* begin Data for this exercise *

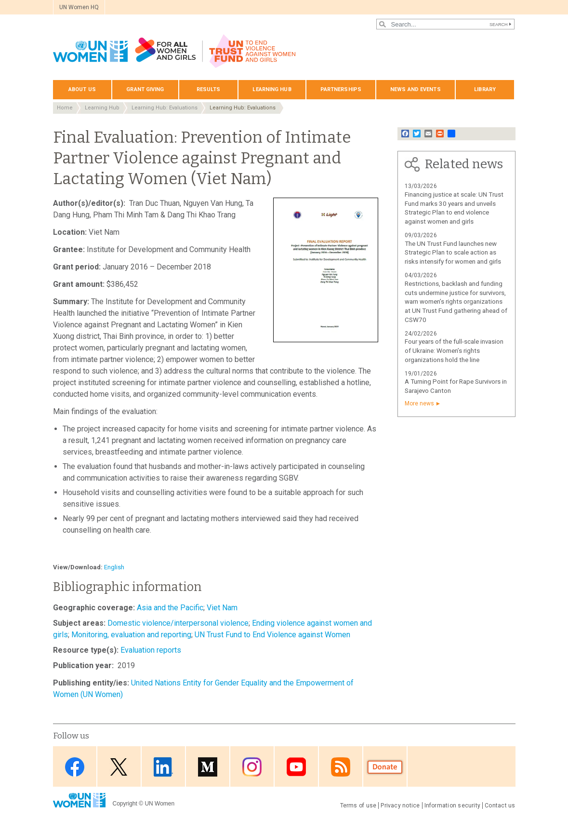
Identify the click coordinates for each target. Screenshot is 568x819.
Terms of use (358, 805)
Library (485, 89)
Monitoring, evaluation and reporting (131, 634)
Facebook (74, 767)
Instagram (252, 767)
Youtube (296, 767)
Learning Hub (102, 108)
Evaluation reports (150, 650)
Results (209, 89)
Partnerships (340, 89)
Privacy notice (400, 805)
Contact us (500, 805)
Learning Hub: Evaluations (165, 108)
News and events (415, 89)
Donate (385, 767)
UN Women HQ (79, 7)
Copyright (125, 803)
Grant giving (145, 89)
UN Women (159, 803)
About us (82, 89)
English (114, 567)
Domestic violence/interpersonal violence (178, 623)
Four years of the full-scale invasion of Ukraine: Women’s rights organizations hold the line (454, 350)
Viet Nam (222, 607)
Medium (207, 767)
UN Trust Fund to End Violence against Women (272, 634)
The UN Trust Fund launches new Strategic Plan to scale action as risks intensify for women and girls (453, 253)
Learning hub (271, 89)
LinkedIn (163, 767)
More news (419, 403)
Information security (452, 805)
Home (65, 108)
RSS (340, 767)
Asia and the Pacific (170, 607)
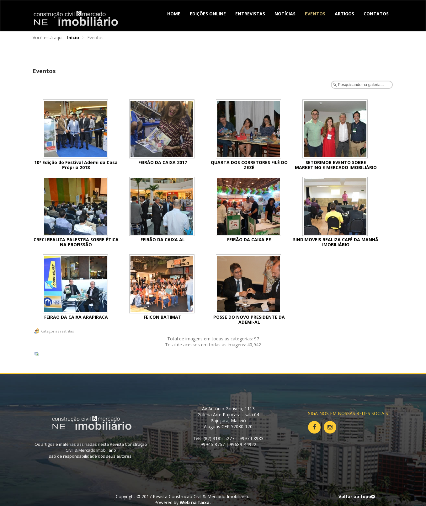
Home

* end Data for this exercise *
* begin Data for this exercise *

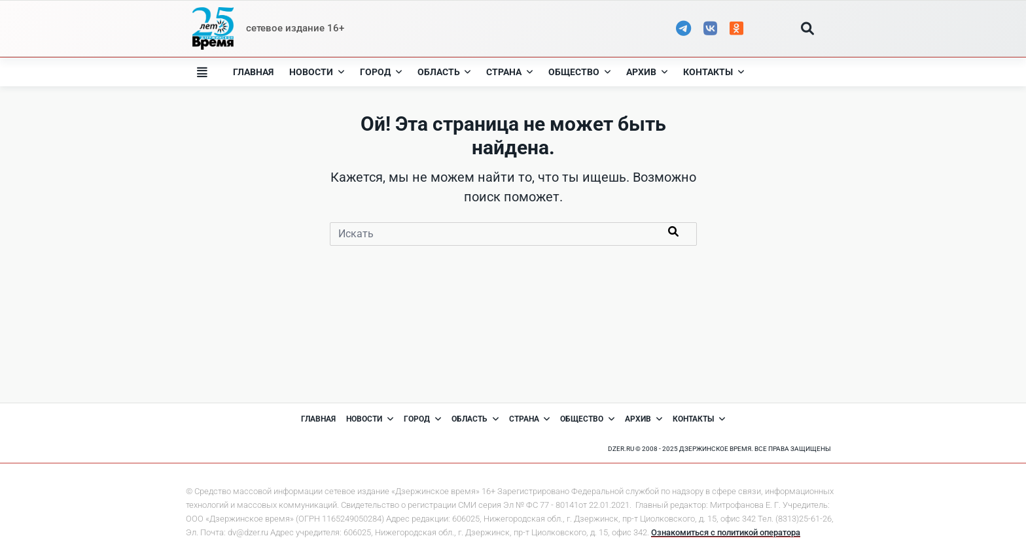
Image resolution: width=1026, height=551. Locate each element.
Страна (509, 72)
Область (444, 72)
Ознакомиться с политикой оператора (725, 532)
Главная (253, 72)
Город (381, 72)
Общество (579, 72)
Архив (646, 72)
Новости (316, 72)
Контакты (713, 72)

* end Data for this exercise *
* begin Data for this exercise *

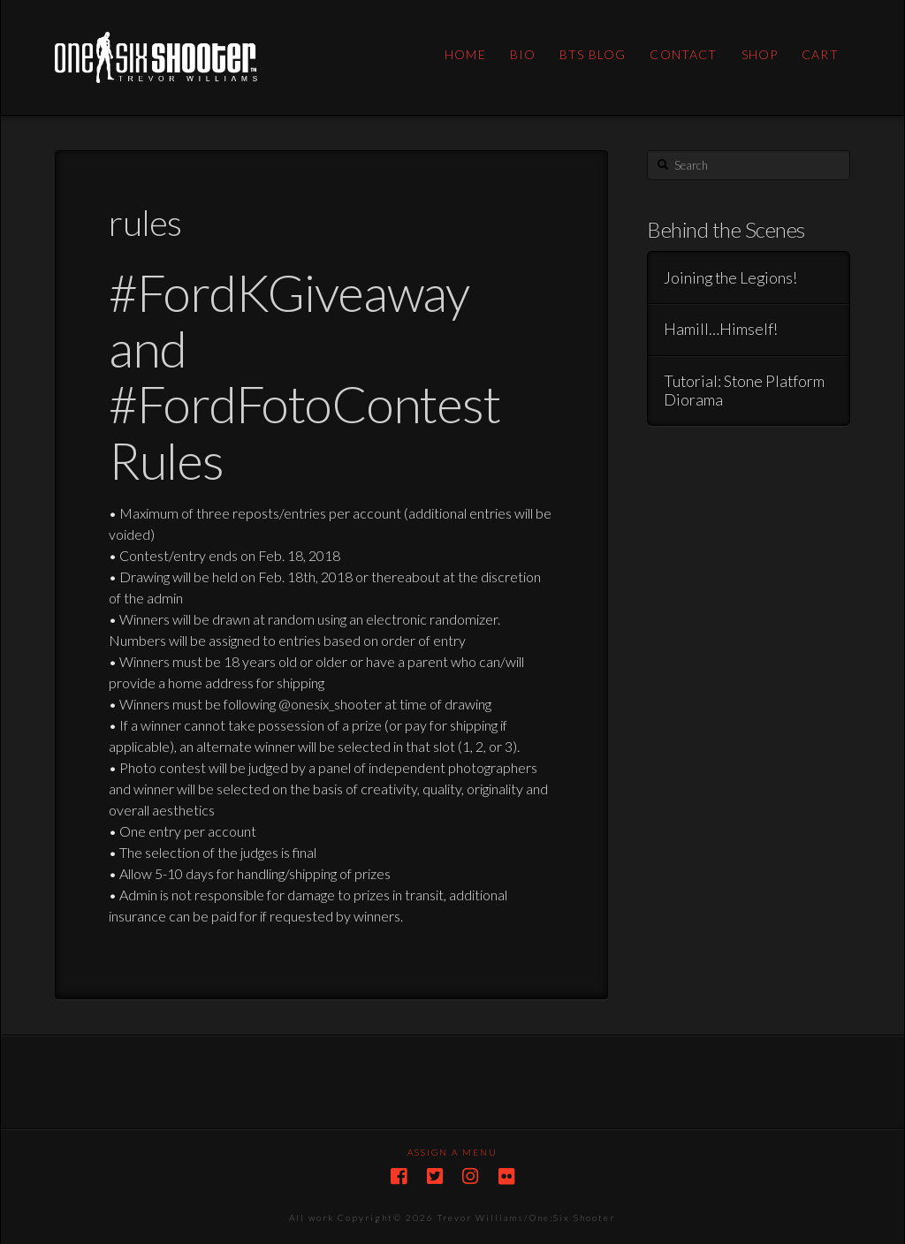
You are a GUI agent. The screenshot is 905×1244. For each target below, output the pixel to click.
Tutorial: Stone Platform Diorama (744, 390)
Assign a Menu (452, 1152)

* end Data for this exercise *

- [Written problem]
Update the part that opens with the line containing "Partnerships (340, 89)" and closes with the line containing "Domestic violence/interpersonal violence" by replacing "Privacy notice" with "Privacy policy". Output only those lines, with everything else unchanged.

- [The answer]
Partnerships (340, 89)
Privacy policy (400, 805)
Contact us (500, 805)
Learning Hub: Evaluations (165, 108)
News and events (415, 89)
Donate (385, 767)
UN Women HQ (79, 7)
Copyright (125, 803)
Grant giving (145, 89)
UN Women (159, 803)
About us (82, 89)
English (114, 567)
Domestic violence/interpersonal violence (178, 623)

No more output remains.